Question about Hypothesis 2

Question

Question about Hypothesis 2

x2ss opened this issue 10 months ago · comments

Hi,

Thank you for sharing this insightful work.

I have a question about Hypothesis 2 in page 6 (arxiv version):

Hypothesis 2: It is still worthwhile to further explore the potential of SSM for visual
detection and segmentation since these tasks align with Characteristic 2, despite not fulfilling
Characteristic 1

• Characteristic 1: The task involves processing long sequences.
• Characteristic 2: The task requires causal token mixing mode.

However at the end of page 5 (arxiv version), the paper says that "both detection on COCO and segmentation on ADE20K can be considered long-sequence tasks"

So may the Hypothesis 2 should be "It is still worthwhile to further explore the potential of SSM for visual
detection and segmentation since these tasks align with Characteristic 1, despite not fulfilling
Characteristic 2" ?

If I have misunderstood anything, I appreciate you pointing that out. I look forward to your response.

Thanks and best！

Weihao Yu · Answer 1 · Fri May 17 2024 16:57:30 GMT+0800 (China Standard Time)

Hi @x2ss , thank you so much for your attention to our work. Yes, this is a typo. Thanks for your reminder, I will correct it in the next version.

x2ss · Answer 2 · Fri May 17 2024 17:44:58 GMT+0800 (China Standard Time)

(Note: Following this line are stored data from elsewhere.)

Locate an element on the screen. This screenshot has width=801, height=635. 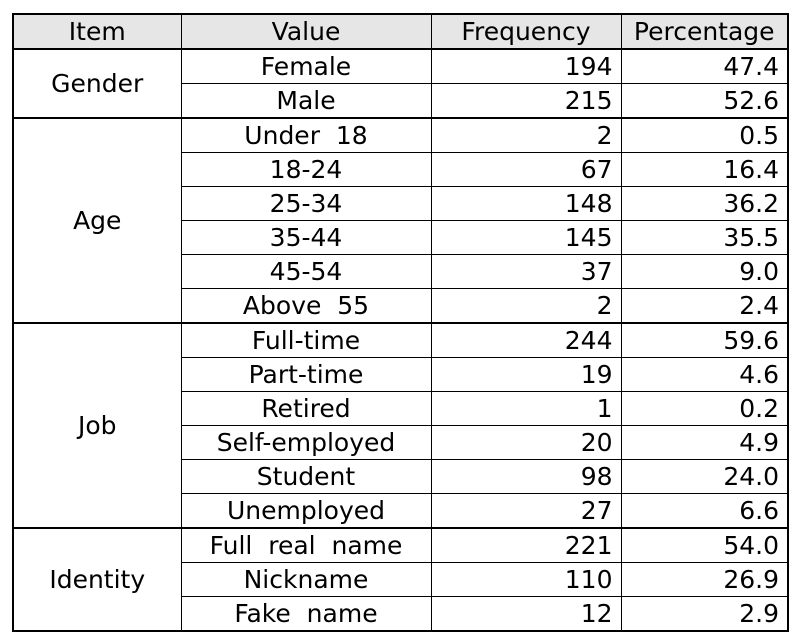
percentage-cell: 2.4 is located at coordinates (704, 306).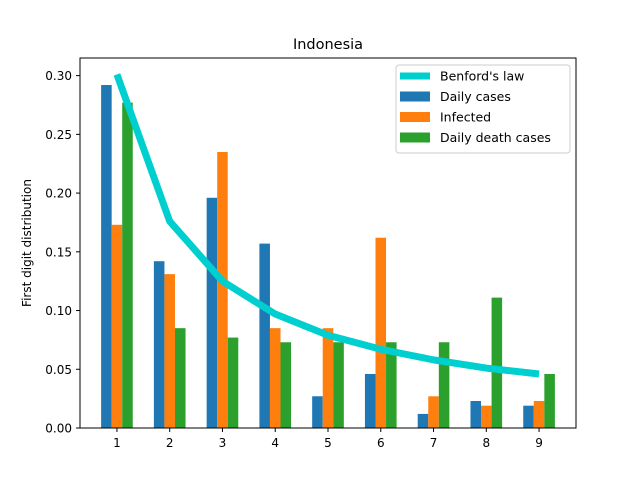  What do you see at coordinates (27, 243) in the screenshot?
I see `y-axis-label: First digit distribution` at bounding box center [27, 243].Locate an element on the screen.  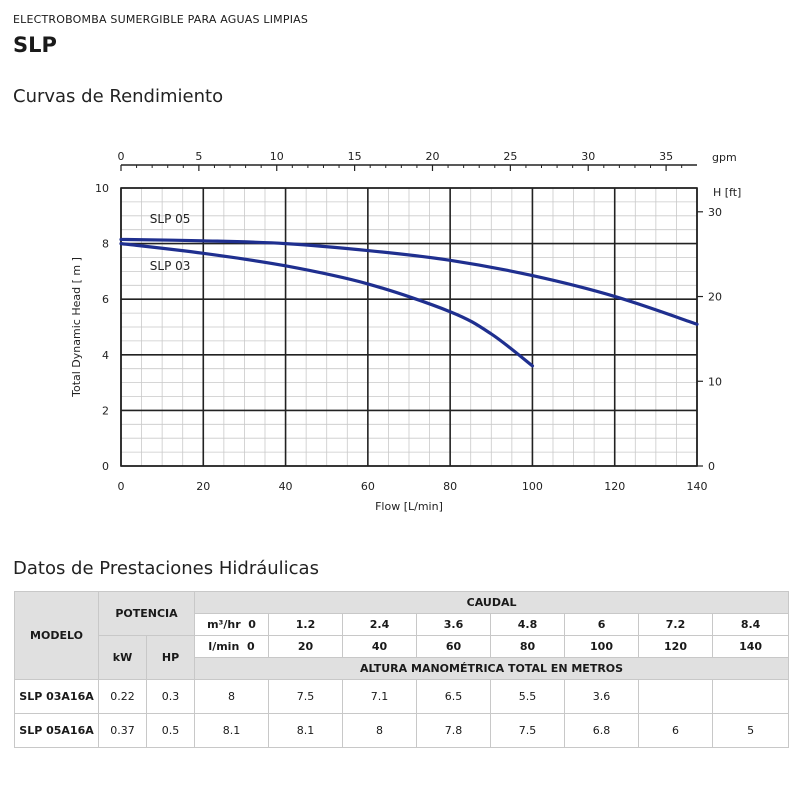
header-row-1: MODELO POTENCIA CAUDAL is located at coordinates (402, 636).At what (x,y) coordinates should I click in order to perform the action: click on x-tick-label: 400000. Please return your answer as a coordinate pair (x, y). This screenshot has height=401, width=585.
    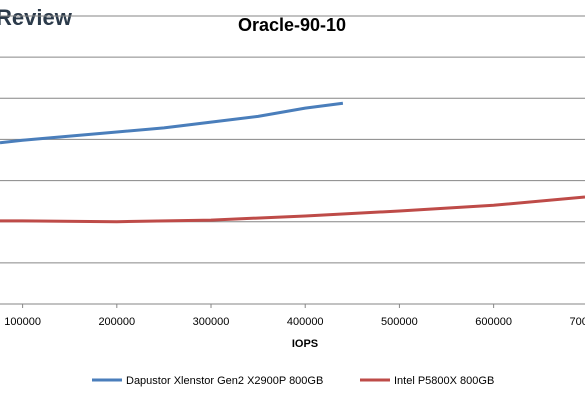
    Looking at the image, I should click on (306, 322).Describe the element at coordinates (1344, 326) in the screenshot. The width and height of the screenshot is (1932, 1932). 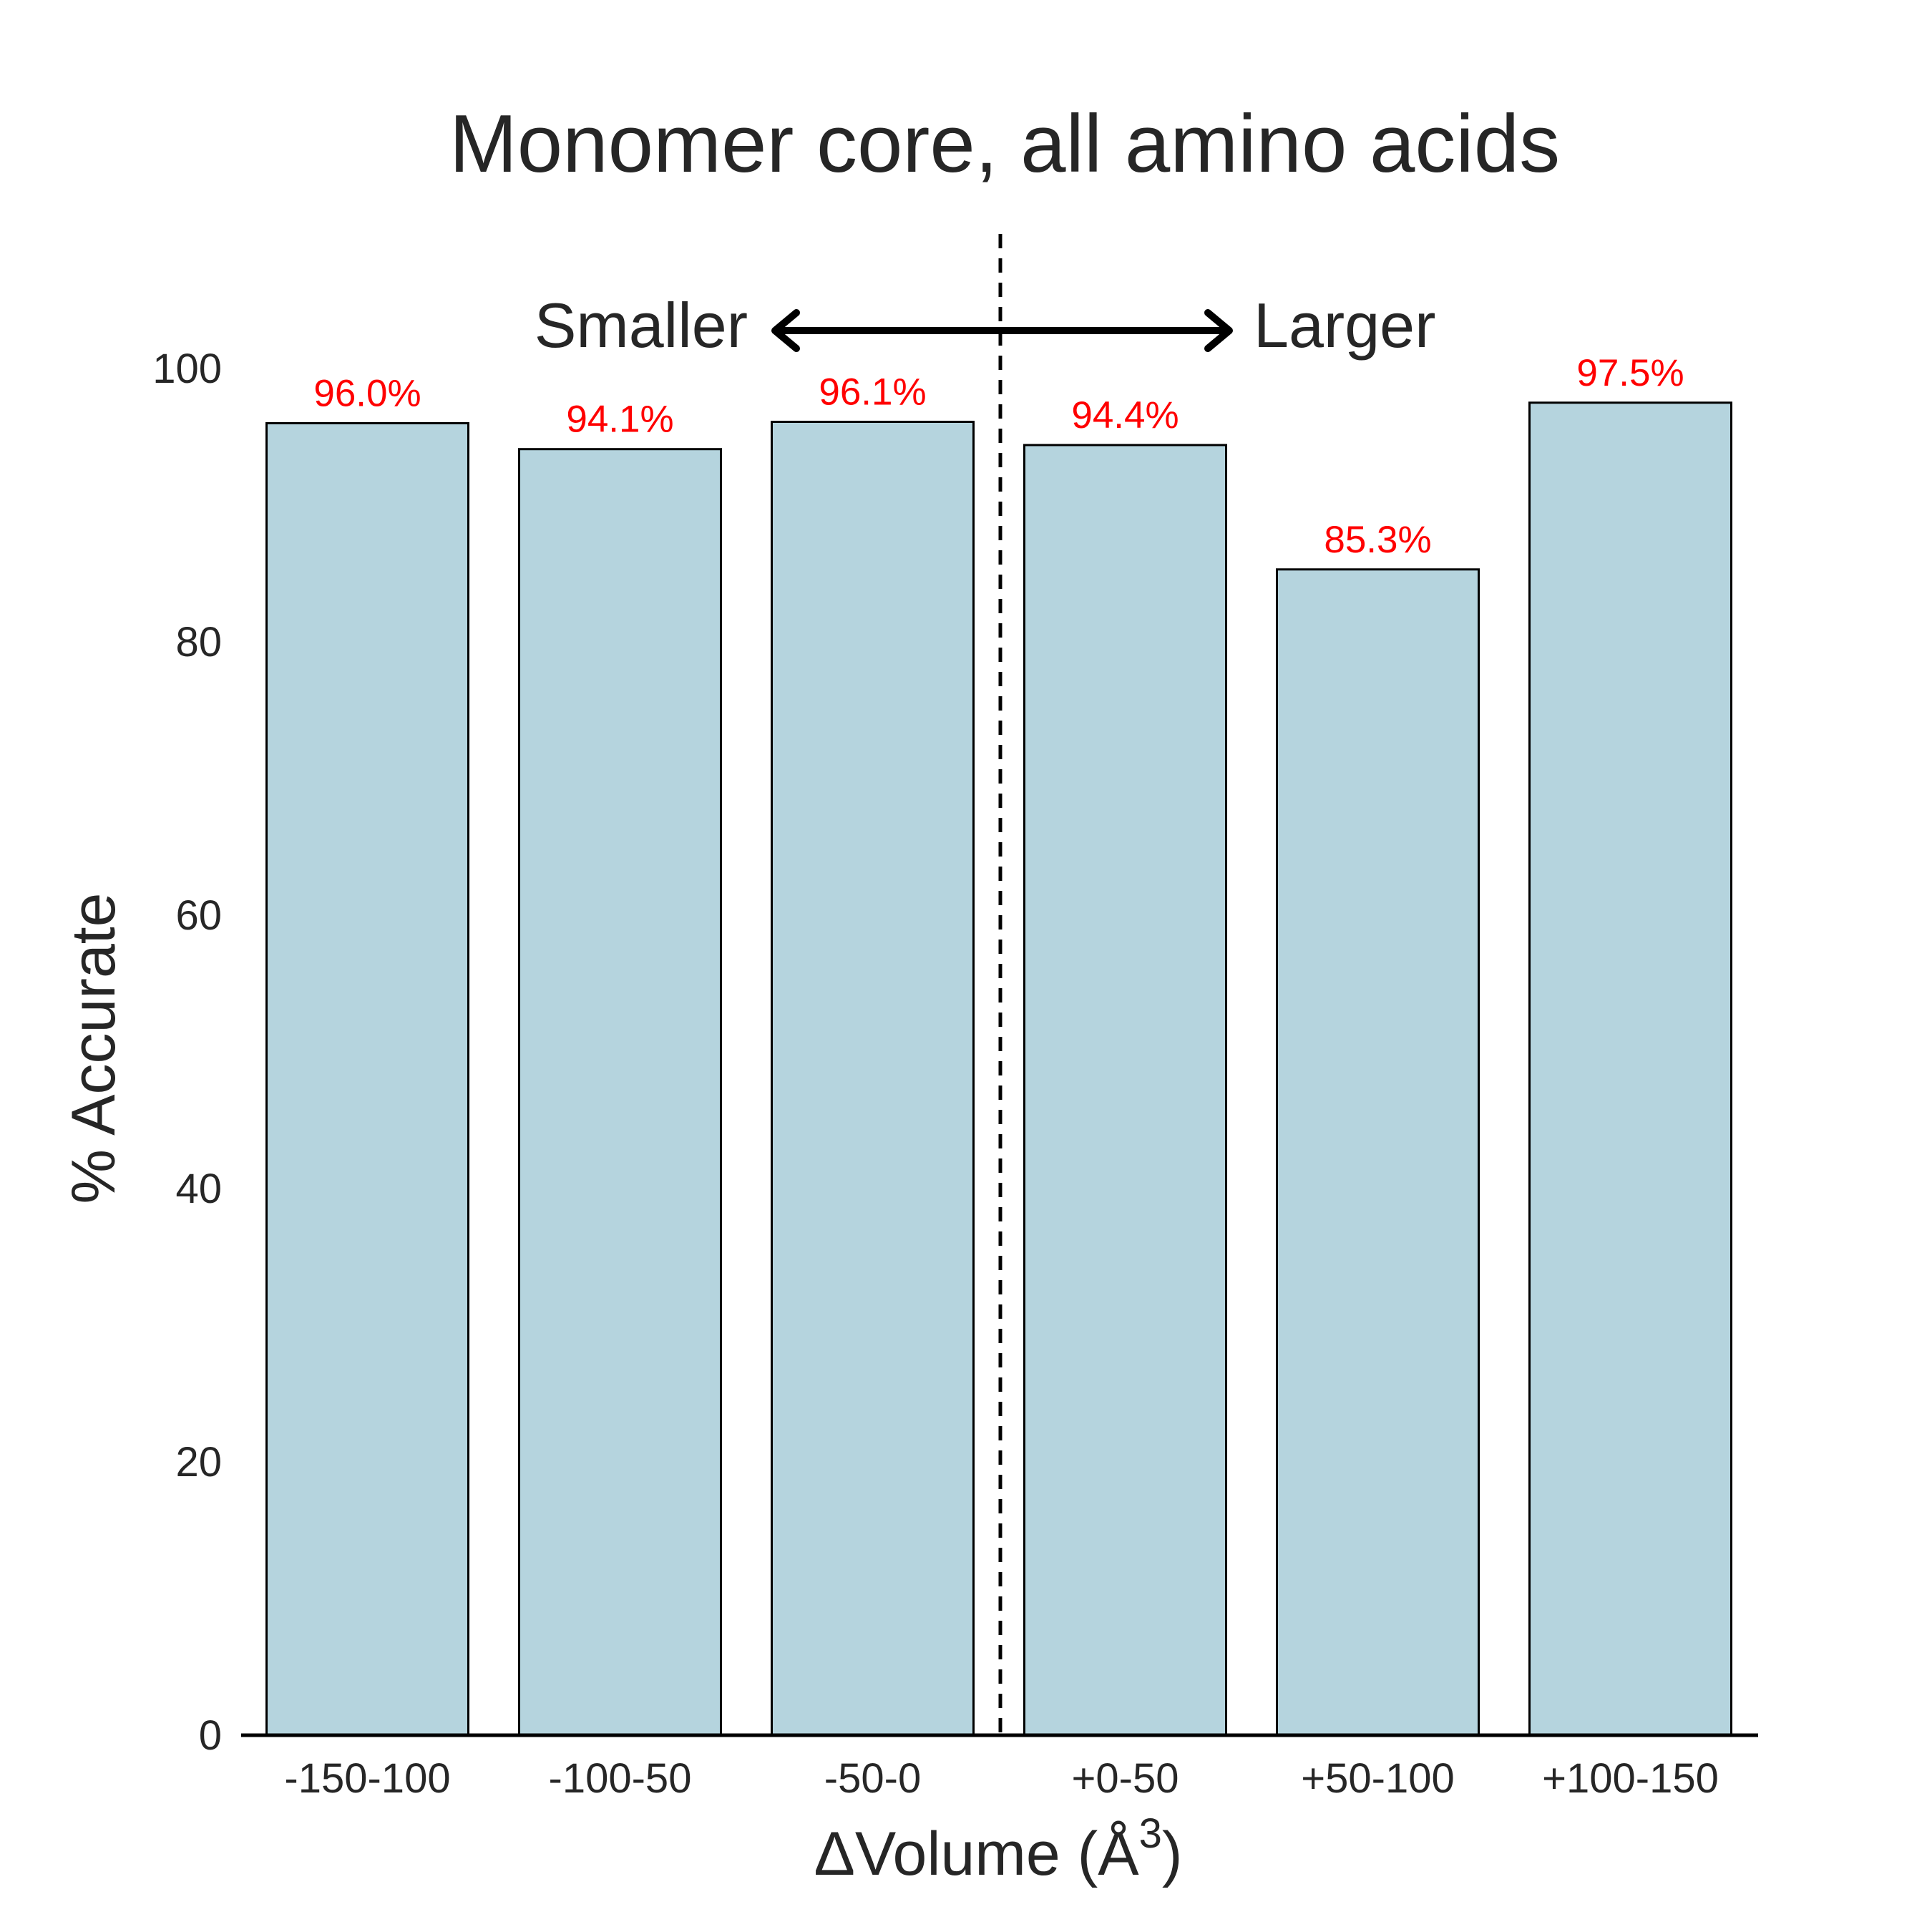
I see `larger-annotation: Larger` at that location.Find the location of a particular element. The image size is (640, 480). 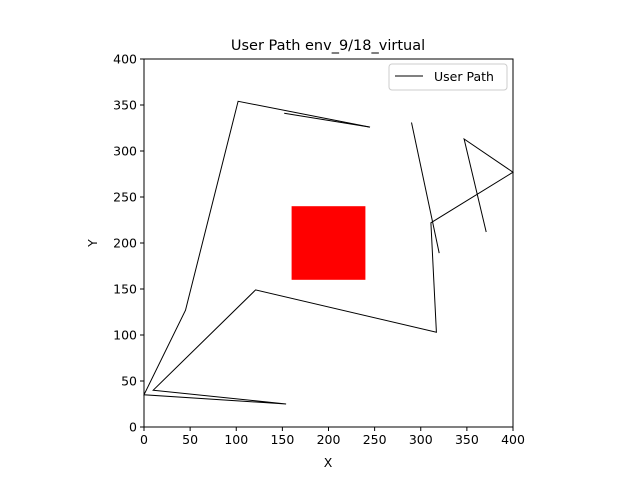

x-tick-label: 250 is located at coordinates (375, 440).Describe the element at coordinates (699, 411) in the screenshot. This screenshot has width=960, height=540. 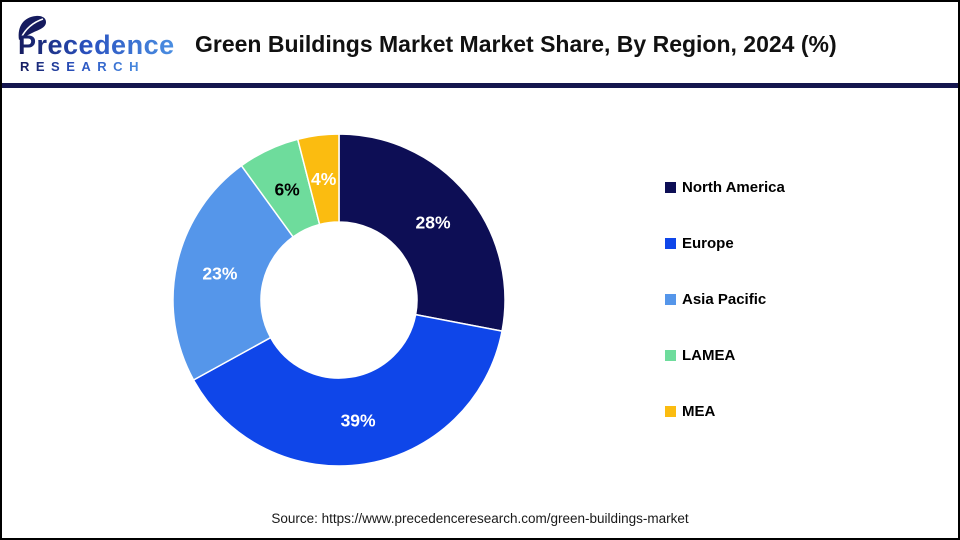
I see `legend-label: MEA` at that location.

Hi @x2ss , thank you so much for your attention to our work. Yes, this is a typo. Thanks for your reminder, I will correct it in the next version.

thanks for your reply.

Hope the next version of the paper (maybe another paper) will have more discussion on detection and segmentation tasks, as many detection and segmentation tasks have performance gain by employing Mamba.

Thanks and best！